CA-2025-000517 - [2025] EWCA Civ 1061
Court of Appeal (Civil Division)

CA-2025-000517 - [2025] EWCA Civ 1061

Fecha: 01-Ago-2025

The applicant’s submissions in detail

The applicant’s submissions in detail

The CR complained in closing submissions that the failure of BT to generate this data was a culpable omission that should be met, on the part of the CAT, by the drawing of an adverse inference. The relevant evidence was exclusively in BT’s hands and, absent full disclosure by BT, its costs could not be scrutinised to assess whether they were “reasonably and efficiently incurred”. BT chose not to adduce such evidence, instead disclosing data on the indirect costs of BT Consumer as a whole, which was not disaggregated between different services and which did not identify BT Consumer’s common costs (Judgment paragraph [525]) and in respect of which the CAT observed that they “were not themselves the relevant costs” (Judgment paragraph [701]).
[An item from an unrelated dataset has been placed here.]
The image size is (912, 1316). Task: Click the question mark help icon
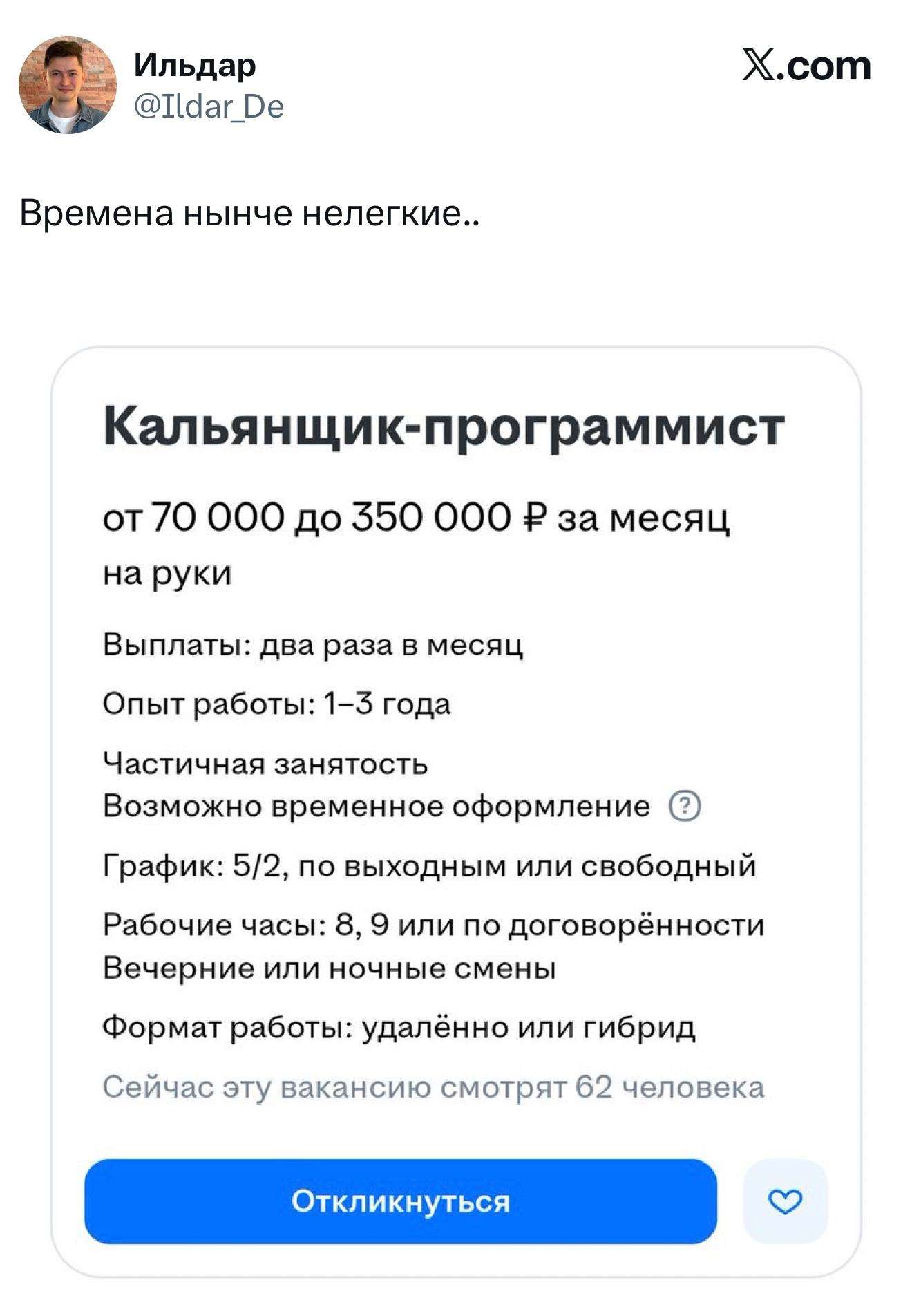[x=685, y=807]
In contrast, the CAT found that the method used by the CR’s expert, Mr Duckworth, to ascertain the indirect costs of SFV Services (the “RFS methodology”) was “at least an appropriate method” (Judgment paragraph [676]).

The CAT should therefore have (a) rejected Dr Jenkins’ evidence as not discharging the heavy evidential burden on BT; (b) drawn an adverse inference from BT’s choice not to adduce evidence of the costs of providing SFV Services; (c) held that it was not open to BT, in the light of that choice, to contend that the common costs of BT Consumer were material (much less of the magnitude estimated by Dr Jenkins); and/or (d) at the very least given much less weight to her evidence than it did.
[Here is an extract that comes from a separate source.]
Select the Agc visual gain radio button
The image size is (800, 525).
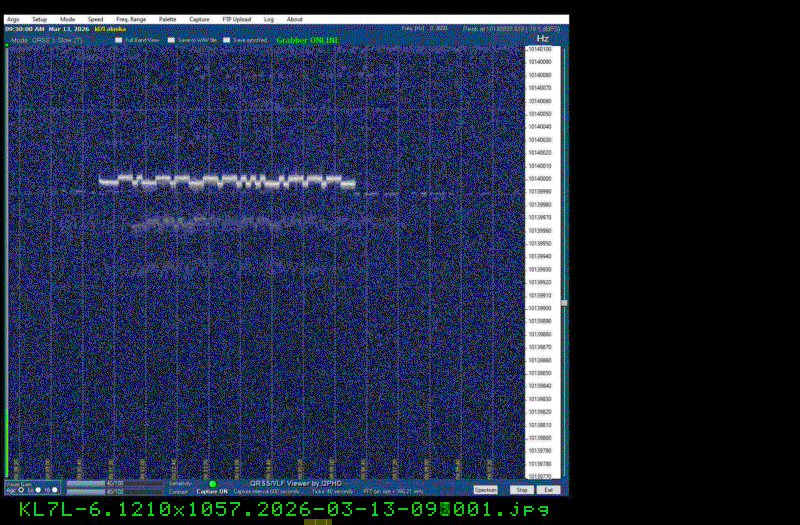click(22, 491)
Four particular criticisms are made:

Burden and standard of proof in the drawing of adverse inferences: The CAT failed to have regard to the principle in Sainsbury’s Supermarkets Ltd v Visa Europe Services LLC (“Sainsbury’s”) [2020] UKSC 24 and in other cases that where a claimant raises a prima facie case that a defendant’s prices are excessive relative to a costs benchmark, the defendant comes under a heavy evidential burden to provide evidence as to its costs because that evidence will be exclusively in its hands. The defendant must therefore produce that evidence to forestall the drawing of adverse inferences.

The failure to cross-examine: The CAT wrongly took into account that the CR did not cross-examine Dr Jenkins upon her scoring exercise.
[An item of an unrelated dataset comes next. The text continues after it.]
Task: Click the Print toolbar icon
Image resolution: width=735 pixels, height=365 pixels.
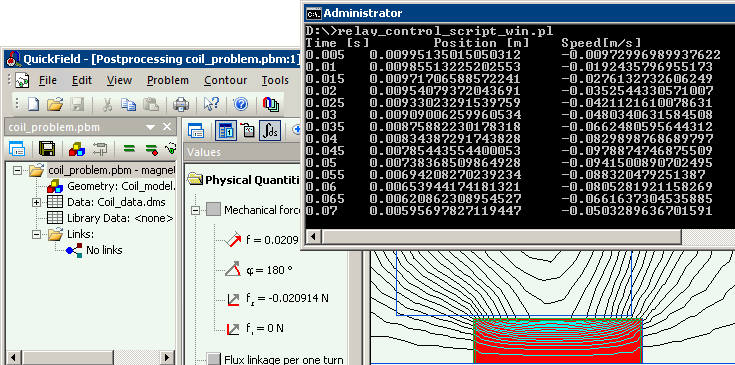Action: tap(180, 104)

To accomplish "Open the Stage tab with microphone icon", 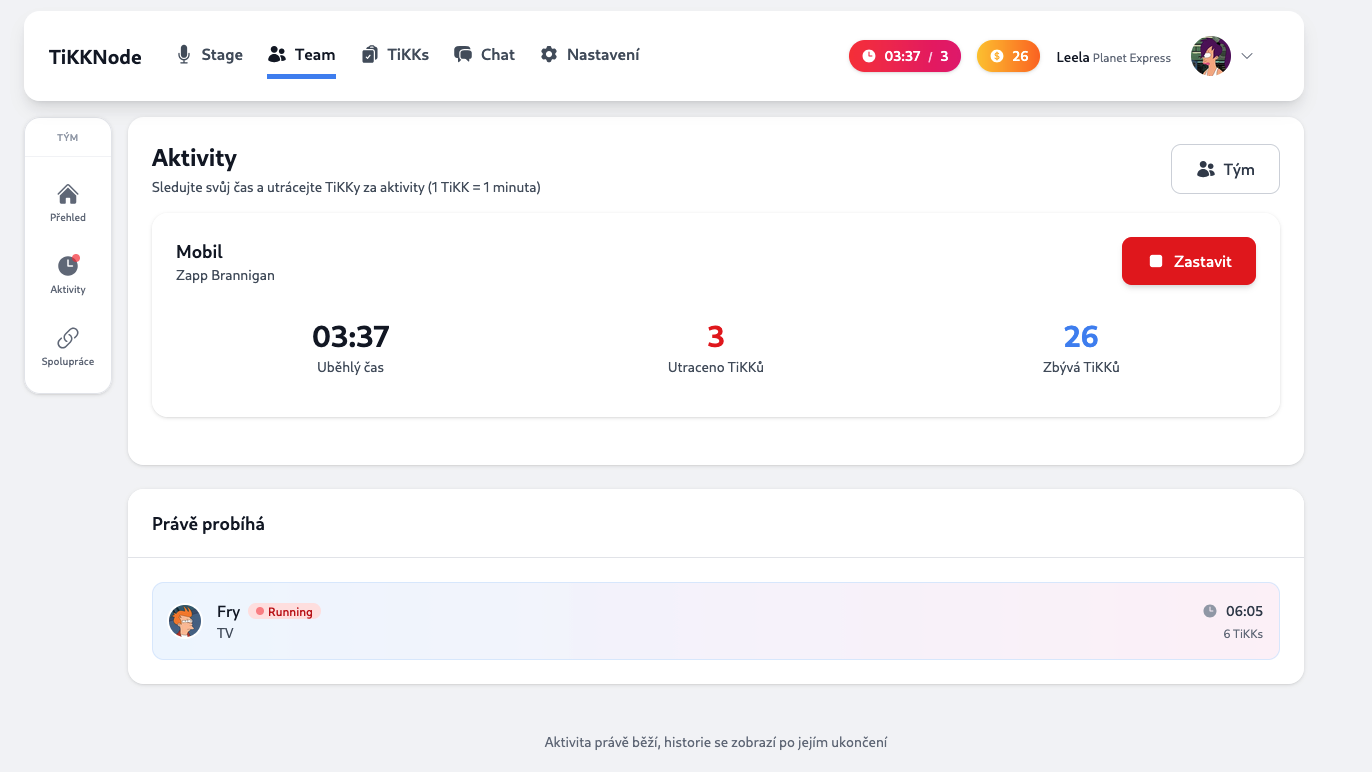I will pos(210,55).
Rationality and the duty to give reasons: The CAT erred because instead of rejecting Dr Jenkins’ evidence it relied upon it in determining the Common Costs Starting Point and this was irrational and unsupported by adequate reasons.

The need for deprecation: The approach of the CAT creates an unacceptable incentive for dominant firms faced with an allegation of pricing abuse not to produce direct evidence of their costs and the Court should take the opportunity to deprecate that approach.